Copy the passage on San Francisco's health access plan word for word, starting with "Unlike medical insurance, San" and going on through "are entitled to.".

====== Supplied passage ======

It's part of an unprecedented program called "San Francisco Health Access Plan," which Newsom hammered out with labor, business, and city leaders. More than 82,000 San Franciscans who lack health insurance and do not qualify for Medicare or Medicaid stand to benefit. The majority are employed adults (children already have access to subsidized care); others are unemployed, self-employed, homeless, or have pre-existing conditions like diabetes, AIDS or cancer; some are even undocumented (yes: illegal) workers. Starting in early 2007, every uninsured San Franciscan can seek comprehensive primary care at the city's public and private clinics and hospitals, including top research facilities like the University of California at San Francisco. Coverage includes lab work, prescriptions, X rays, hospitalization and surgery. Annual funding for the $203 million program will come from re-routed city funds (including $104 million that now goes toward uninsured care via emergency rooms and clinics), business contributions and individual enrollment fees, which will be income-adjusted.

Newsom considers San Francisco's historic undertaking a "moral obligation," one that other city, state and federal officials have shirked. "We are implementing this. We're not waiting around," he told TIME. "It's no longer good enough to explain away our problem and to point fingers." Around 41 million Americans are uninsured. They inevitably wind up seeking medical attention from overburdened emergency rooms. The political dialogue must change, Newsom insists. "If it's not going to happen through national leadership or statewide leadership," he says, "then it has to happen on a local level."

Newsom and his supporters are convinced their ambitious plan will fly despite failed health reforms previously floated by Hillary Clinton and others. The key difference is that San Francisco's plan focuses on health access, not insurance. "This is really a plan that's focused on providing ėmedical homes' for people, preventive care. We can't solve all of the problems," says Dr. Mitch Katz, the city's public health director. "If our goal was to provide health insurance, at this point in time, we would fail, too."

Unlike medical insurance, San Francisco's health access program doesn't travel. It applies only to local residents who go for care within city and county limits. Emergency room visits outside San Francisco, for example, aren't covered. There's no dental or optometry coverage, and participants must be willing to apply for any state and federal benefits they are entitled to.

Still, universal health care in San Francisco isn't a slam-dunk. The city's board of supervisors must vote on the proposal, and details over financing must be sorted out. "It's wrought with potential pratfalls," Newsom acknowledges. The biggest snag is likely to come from the 15% of local businesses that don't provide their workers with health insurance and oppose a mandate that requires them to. Such a mandate is on the table now, but the public still needs to weigh in. On Monday the board of supervisors will take public comments. Lobbying will continue. "There's going to be a lot of rancorous debate," says Steve Falk, president of San Francisco's Chamber of Commerce. Should the mandate prevail, however, a legal challenge will surely follow, he warns, since hundreds of small and medium-sized businesses would be unfairly put at risk. "This mandate will fall on the companies that have the least ability to pay," he says.

Nevertheless, the thinking goes, if San Francisco's local plan for the uninsured takes off, it could be a model for other metropolitan regions nationwide. "This is a city that wants to right the proverbial wrongs," Newsom says. "We tend to march to the beat of our own drum and that, hopefully, is something that can awaken people's imaginations elsewhere."

====== Provided records ======

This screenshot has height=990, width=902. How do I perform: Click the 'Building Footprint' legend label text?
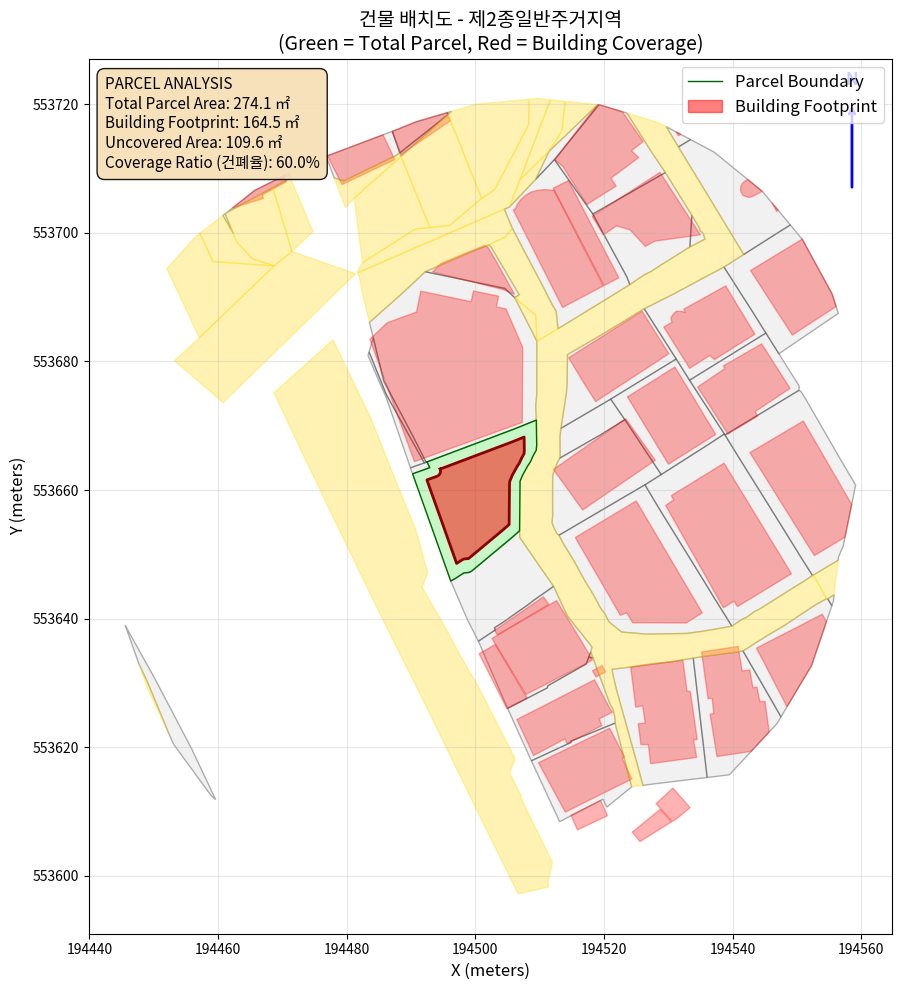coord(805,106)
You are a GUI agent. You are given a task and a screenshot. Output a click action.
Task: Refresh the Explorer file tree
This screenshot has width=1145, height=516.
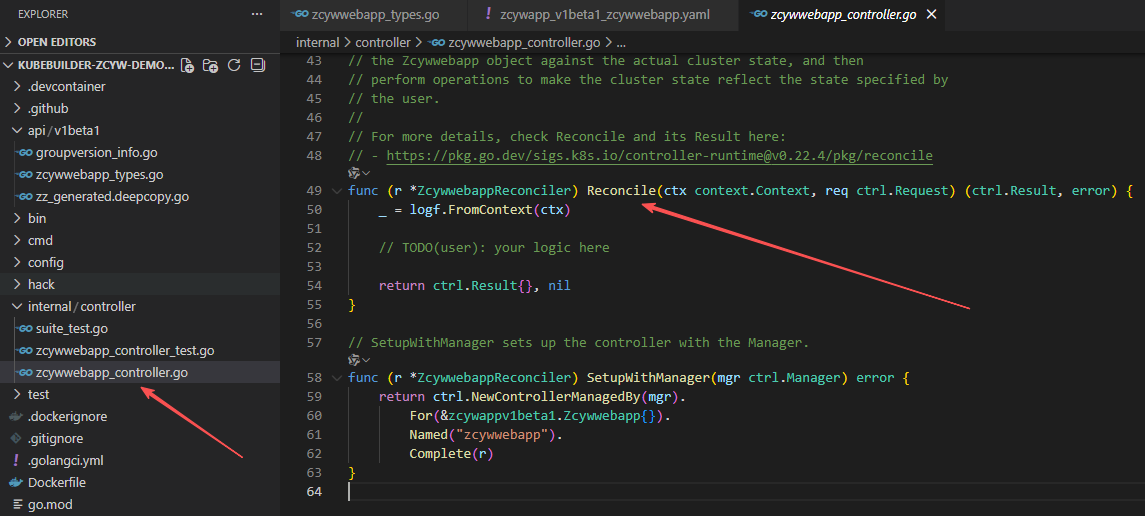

======
====== Provided records ======

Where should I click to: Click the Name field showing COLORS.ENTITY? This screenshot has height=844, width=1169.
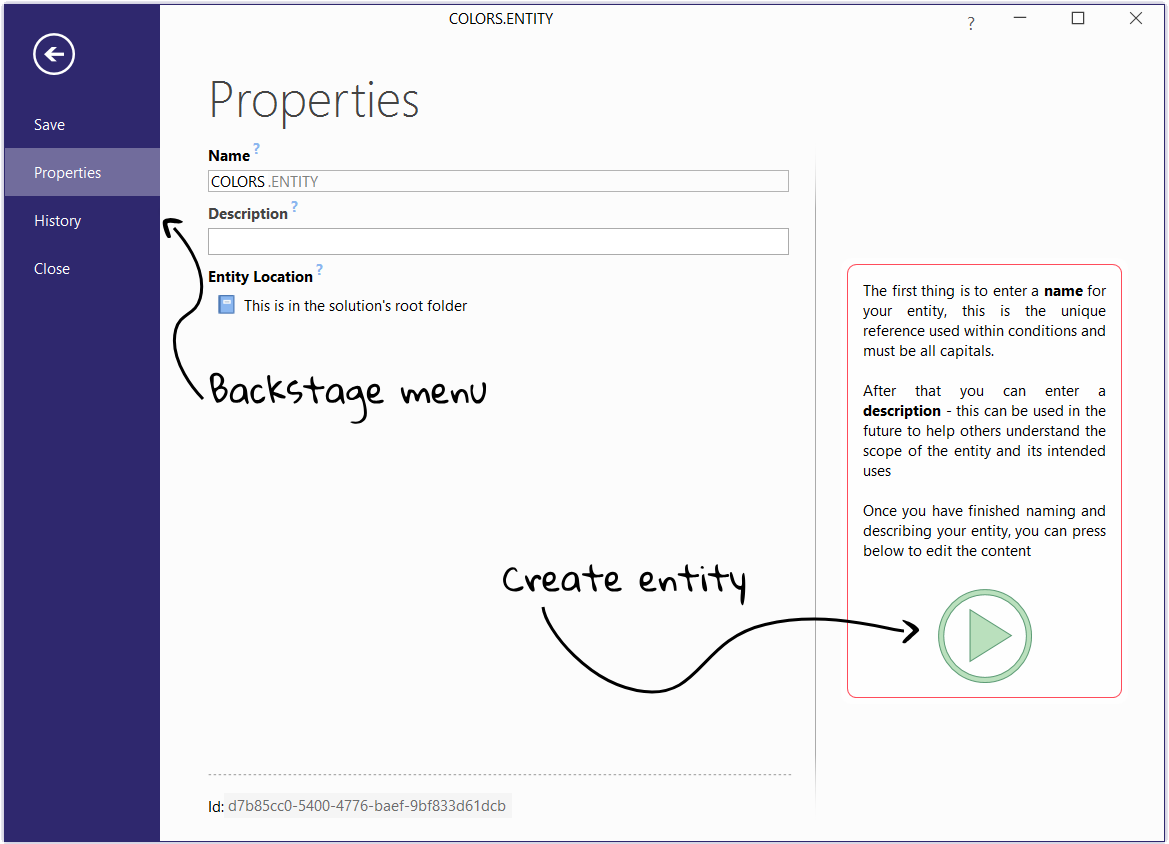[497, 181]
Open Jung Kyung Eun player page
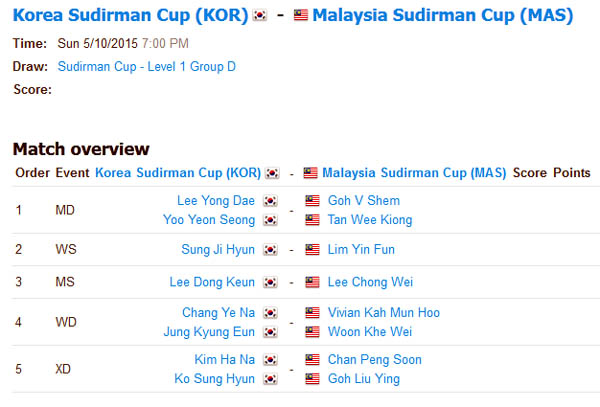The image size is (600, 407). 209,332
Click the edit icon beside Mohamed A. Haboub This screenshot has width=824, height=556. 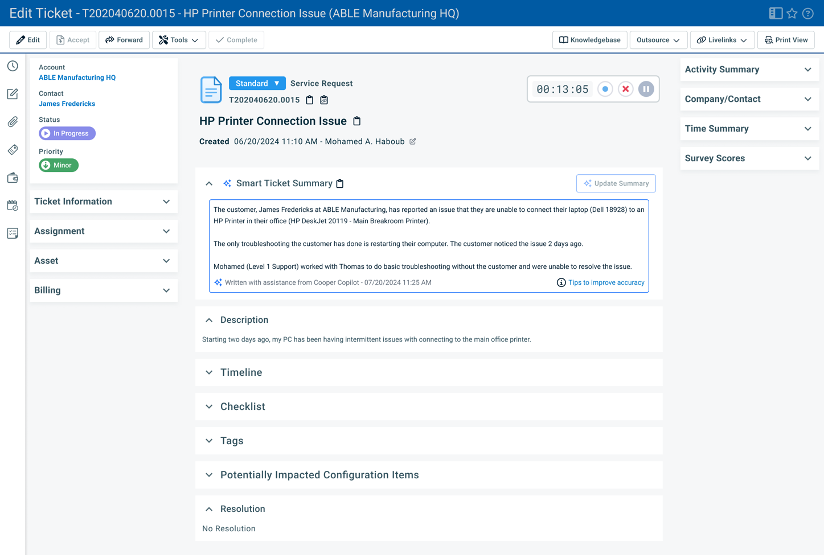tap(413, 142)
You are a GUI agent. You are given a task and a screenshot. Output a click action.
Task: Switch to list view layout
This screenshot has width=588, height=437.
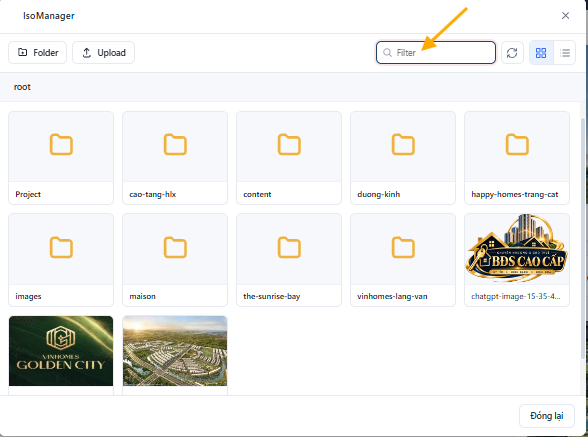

======

-- Answer to this problem --
Unlike medical insurance, San Francisco's health access program doesn't travel. It applies only to local residents who go for care within city and county limits. Emergency room visits outside San Francisco, for example, aren't covered. There's no dental or optometry coverage, and participants must be willing to apply for any state and federal benefits they are entitled to.